Bernardo Cortese (Harrington Heart & Vascular Institute UH, Cleveland, USA) presented findings of the trial—MUS.E I— at the 2025 Transcatheter Cardiovascular Therapeutics (TCT) meeting (25–28 October, San Francisco, USA), where he reported that patients who listened to music before and during their PCI experienced significant reductions in postprocedural systolic blood pressure, along with improvements in pain, heart rate, and troponin, compared with patients who received no music during the procedure.
“Not only do patients love it,” Cortese told Cardiovascular News, “nurses love it as well.”
This study sponsored by Fondazione Ricerca e Innovazione Cardiovascolare (RIC), involved 100 patients (mean age 67 years; 81% male) undergoing PCI procedures at Grand Hôpital de l’Est Francilien (Paris, France). The study used a music therapist from Fondazione RIC, Beatrice Barbano, who, based upon the findings of a series of questionnaires given to the patients, produced a tailored playlist for each participant, mainly comprising opera, jazz, pop and classical music.

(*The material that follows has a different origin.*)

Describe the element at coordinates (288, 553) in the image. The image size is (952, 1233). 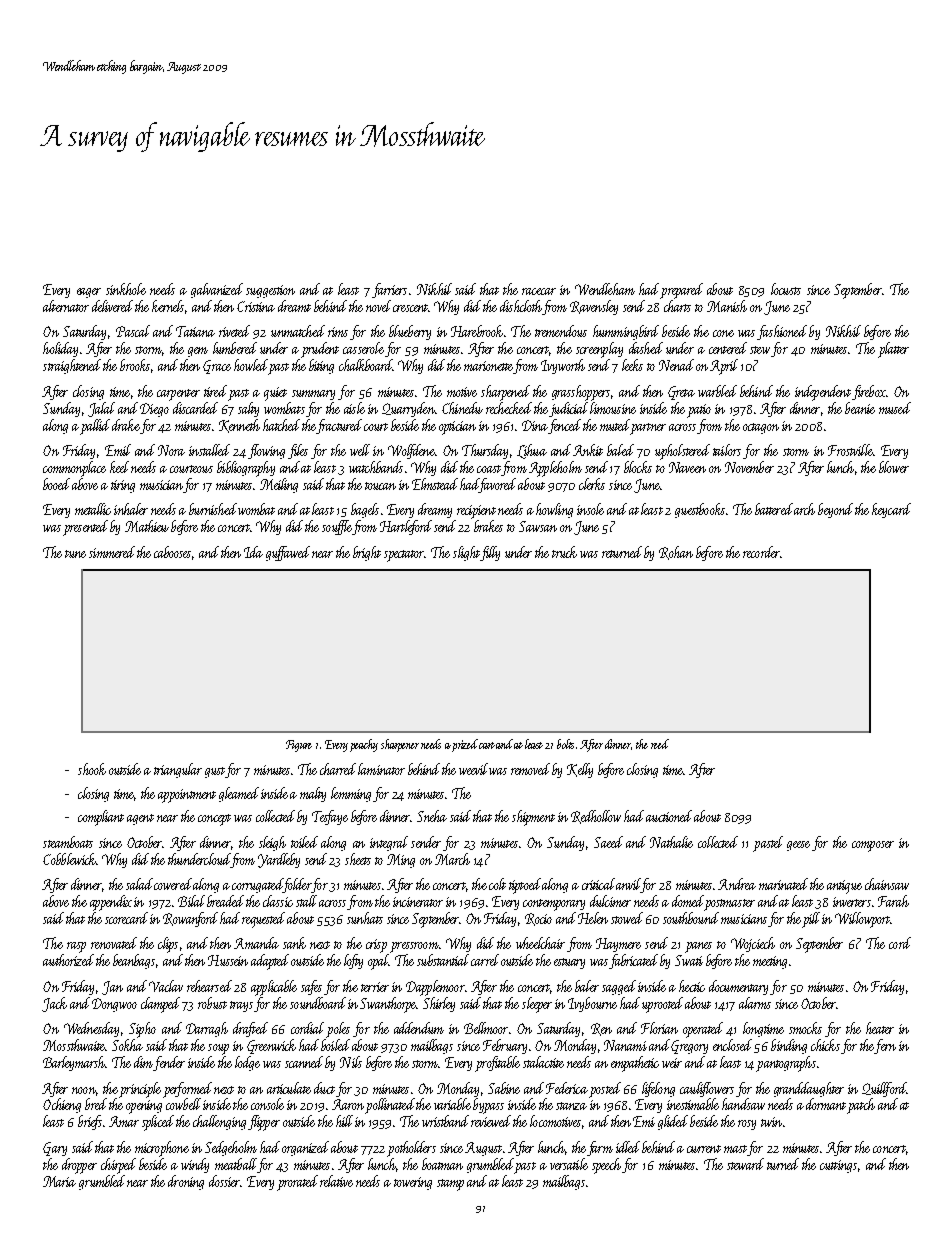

“We know that high anxiety has, in previous studies, been associated with a poorer outcome,” said Cortese, who explained that the study team’s theory had been that music therapy would be an easy, safe, and affordable route to reducing haemodynamic and biomechanical stress for their patients.
The study team, led by primary investigator Rima Chaddad (Grand Hôpital de l’Est Francilien, Paris, France), randomised patients into three groups: one group had music played before and during the procedure, one played before only, and one group received standard care with no music. They used systolic blood pressure as a surrogate for stress as the study’s primary endpoint, with other cardiovascular parameters, including diastolic blood pressure, heart rate, B-type natriuretic peptide (BNP) level, and troponin, included as secondary endpoints.
“Music therapy played before and during PCI significantly reduced systolic blood pressure at the end of the procedure, whereas no music therapy and music therapy only before PCI didn’t have any effect on systolic blood pressure,” said Cortese of the trial’s primary endpoint result in his presentation at TCT 2025.
The level of pain reported by the patients immediately post-procedure was also higher in the group who had no music played at all, despite these patients receiving higher levels of sedation.
Cortese noted that the results merit further investigation, and this has prompted the initiation of MUS.E II, a second randomised trial which will assign patients either to moderate sedation or music therapy before and after the procedure, using a dedicated app to guide the intervention, monitor physiological responses in real time, and systematically collect patient data throughout the procedure, ensuring a precise and personalised approach.
“The findings of the MUS.E I randomised controlled trial support tailored music therapy as a safe, affordable, and effective non-pharmacological intervention to reduce cardiovascular stress, ease pain, and enhance the overall patient experience during percutaneous coronary intervention,” Cortese commented. “The MUS.E II randomised clinical trial will delve into more details about the effect of music on troponin, cortisol reduction, and the possible reduced need for opioids and anxiolytics in the Cath lab.”
“We know that music modulates the autonomic nervous system; we know that music increases parasympathetic tone and dampens cortisol and catecholamine release, so in other words, it helps patients’ hearts literally and figuratively find a better, more pleasant rhythm,” Maciej Lesiak (Poznan University of Medical Sciences, Poznan, Poland) said of the findings at TCT. “While we doctors are concentrating and focusing on optimising stent implantation, imaging guidance, etc, this is just a parallel great innovation, and this is very important. It requires no cost, no training, and starts with just a playlist.”